You can disable cookies through your browser settings at any time.

Please note that disabling cookies may affect the proper functioning of certain features of the Website.

We may update this Cookie Policy from time to time to reflect changes in how cookies are used or to comply with legal requirements.

Any updates will be published on this page with a revised “last updated” date. We recommend reviewing this Policy regularly.

By using our Website, you acknowledge that you have read and understood this Cookie Policy and agree to its terms.

Continued use of the Website constitutes ongoing consent to the use of cookies as described in this Policy.

PRIVACY POLICY UPDATES

We reserve the right to amend this Privacy Policy at any time.

Any changes will be communicated by updating the Policy and/or through other appropriate communication channels.

You are responsible for reviewing the updated Policy.
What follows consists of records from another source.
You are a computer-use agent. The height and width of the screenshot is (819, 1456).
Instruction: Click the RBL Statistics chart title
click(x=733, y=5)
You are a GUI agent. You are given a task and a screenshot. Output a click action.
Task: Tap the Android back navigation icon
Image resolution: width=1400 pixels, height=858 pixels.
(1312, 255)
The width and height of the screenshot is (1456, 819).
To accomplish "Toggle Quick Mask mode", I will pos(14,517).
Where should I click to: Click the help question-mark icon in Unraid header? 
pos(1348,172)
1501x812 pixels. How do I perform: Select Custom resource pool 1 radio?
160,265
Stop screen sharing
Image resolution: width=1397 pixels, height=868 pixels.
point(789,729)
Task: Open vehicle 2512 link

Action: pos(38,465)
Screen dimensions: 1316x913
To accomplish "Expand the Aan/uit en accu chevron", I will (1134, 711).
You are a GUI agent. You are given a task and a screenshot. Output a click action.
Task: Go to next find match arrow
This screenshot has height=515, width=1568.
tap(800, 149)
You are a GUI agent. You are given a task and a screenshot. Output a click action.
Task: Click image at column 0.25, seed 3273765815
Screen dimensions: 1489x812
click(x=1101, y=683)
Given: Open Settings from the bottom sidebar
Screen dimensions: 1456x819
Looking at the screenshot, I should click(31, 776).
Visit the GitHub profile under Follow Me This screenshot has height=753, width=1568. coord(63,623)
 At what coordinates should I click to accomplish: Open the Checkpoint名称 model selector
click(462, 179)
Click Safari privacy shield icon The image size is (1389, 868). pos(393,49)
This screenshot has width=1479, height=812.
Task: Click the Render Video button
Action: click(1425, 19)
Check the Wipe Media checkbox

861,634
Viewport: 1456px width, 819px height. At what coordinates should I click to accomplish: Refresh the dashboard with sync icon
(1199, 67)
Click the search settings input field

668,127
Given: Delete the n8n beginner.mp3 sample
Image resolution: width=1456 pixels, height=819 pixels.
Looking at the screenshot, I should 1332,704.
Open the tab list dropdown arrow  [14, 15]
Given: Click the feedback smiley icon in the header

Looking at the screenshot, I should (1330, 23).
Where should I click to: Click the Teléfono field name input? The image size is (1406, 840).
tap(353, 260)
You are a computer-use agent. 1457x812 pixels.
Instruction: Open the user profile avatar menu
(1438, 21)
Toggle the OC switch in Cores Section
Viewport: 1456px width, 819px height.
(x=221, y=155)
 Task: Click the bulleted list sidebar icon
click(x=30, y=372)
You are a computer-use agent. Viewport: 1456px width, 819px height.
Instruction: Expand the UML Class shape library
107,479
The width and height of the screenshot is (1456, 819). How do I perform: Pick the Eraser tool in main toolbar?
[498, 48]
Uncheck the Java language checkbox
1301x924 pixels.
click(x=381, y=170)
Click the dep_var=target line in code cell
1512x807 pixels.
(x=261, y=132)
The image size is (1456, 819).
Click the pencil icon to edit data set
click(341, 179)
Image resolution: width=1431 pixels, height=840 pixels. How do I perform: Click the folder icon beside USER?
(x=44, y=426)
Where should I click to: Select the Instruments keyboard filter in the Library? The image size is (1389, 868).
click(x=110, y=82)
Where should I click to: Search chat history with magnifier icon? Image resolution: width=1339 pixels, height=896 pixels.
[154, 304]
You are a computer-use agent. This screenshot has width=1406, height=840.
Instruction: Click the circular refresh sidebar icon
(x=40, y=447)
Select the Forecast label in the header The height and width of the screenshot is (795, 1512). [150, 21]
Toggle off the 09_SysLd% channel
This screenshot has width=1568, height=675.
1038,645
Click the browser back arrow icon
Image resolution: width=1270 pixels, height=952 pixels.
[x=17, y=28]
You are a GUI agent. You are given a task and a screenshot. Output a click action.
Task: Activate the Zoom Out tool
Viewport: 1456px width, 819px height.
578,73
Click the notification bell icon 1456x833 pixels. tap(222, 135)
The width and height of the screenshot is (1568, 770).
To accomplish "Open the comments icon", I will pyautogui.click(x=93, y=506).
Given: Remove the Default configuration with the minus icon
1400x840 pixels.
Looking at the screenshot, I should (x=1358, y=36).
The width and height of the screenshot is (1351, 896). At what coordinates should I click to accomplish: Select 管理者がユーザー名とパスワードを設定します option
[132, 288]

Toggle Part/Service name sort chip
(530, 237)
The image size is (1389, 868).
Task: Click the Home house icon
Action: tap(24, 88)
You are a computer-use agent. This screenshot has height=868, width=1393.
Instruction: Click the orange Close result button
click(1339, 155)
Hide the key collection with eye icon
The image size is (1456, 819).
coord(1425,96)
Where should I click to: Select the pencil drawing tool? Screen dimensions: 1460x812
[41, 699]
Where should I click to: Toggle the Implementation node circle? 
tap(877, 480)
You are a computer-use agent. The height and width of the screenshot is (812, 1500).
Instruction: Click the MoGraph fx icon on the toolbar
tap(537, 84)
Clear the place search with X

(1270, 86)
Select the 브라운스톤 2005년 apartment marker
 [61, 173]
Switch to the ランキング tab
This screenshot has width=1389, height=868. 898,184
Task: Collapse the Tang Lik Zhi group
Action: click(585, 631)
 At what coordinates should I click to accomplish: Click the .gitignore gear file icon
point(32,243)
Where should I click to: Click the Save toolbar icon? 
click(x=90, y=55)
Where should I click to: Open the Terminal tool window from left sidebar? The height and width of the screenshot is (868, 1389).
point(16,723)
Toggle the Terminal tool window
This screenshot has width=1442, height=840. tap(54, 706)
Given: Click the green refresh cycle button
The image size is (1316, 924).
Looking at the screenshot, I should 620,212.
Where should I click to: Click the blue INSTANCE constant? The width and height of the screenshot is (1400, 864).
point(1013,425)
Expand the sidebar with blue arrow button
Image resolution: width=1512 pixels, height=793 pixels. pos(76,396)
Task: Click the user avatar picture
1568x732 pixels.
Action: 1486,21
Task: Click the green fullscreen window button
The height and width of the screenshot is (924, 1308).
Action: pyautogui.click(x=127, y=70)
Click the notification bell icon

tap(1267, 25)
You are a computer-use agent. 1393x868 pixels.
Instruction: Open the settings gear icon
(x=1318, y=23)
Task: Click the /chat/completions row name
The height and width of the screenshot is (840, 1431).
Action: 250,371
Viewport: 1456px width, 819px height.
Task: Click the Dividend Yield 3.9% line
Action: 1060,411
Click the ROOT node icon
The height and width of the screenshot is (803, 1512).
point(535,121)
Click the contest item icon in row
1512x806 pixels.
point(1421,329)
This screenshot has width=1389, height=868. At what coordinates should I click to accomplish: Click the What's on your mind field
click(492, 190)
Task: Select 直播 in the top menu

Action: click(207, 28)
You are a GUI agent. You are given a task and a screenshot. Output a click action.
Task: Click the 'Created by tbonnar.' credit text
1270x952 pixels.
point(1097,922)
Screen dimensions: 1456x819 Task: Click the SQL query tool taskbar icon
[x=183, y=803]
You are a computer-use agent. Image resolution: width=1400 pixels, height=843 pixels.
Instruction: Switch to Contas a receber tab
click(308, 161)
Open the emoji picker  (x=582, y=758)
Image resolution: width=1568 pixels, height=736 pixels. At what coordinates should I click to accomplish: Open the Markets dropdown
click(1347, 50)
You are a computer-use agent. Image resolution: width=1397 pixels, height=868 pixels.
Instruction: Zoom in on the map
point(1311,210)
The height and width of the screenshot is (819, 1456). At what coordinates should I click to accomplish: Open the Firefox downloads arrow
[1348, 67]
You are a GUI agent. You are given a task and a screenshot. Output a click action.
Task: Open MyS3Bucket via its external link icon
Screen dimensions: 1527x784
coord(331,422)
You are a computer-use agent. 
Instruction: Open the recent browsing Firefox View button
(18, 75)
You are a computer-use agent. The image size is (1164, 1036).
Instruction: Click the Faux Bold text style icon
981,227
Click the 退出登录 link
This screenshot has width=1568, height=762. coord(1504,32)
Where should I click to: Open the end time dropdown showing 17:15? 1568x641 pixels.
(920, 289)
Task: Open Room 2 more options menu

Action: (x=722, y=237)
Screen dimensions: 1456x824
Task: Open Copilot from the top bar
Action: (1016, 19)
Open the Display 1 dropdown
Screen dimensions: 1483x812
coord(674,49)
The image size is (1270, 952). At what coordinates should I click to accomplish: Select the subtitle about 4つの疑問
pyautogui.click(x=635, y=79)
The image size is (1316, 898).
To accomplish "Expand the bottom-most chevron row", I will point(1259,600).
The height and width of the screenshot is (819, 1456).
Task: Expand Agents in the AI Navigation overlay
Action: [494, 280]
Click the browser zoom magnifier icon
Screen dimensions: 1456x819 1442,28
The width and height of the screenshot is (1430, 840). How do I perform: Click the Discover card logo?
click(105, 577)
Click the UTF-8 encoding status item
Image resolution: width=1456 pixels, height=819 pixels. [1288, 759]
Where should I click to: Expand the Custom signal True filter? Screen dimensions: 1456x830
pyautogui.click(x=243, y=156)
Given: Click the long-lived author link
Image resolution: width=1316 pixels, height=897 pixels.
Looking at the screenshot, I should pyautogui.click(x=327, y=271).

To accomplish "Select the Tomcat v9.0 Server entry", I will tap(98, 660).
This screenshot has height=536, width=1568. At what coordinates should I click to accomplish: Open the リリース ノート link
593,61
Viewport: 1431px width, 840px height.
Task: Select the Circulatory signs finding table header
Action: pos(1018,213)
Continued use of the Website or Services after updates have been published constitutes acceptance of the revised version.

If you do not agree to the updated Privacy Policy, you must stop using the Website and Services.

APPLICABLE LAW

This Privacy Policy is designed to comply with applicable data protection laws, including the General Data Protection Regulation (GDPR) of the European Union.

CONFIRMATION OF ACCEPTANCE

By using our Website and/or Services, you confirm that you have previously accepted this Privacy Policy.

Your continued use of the Website and/or Services confirms your ongoing consent to the processing of your personal data in accordance with this Policy.

DATA CONTROLLER

The data controller responsible for processing personal data is hellcase.com.

Further information about the data controller is provided in the Terms of Use.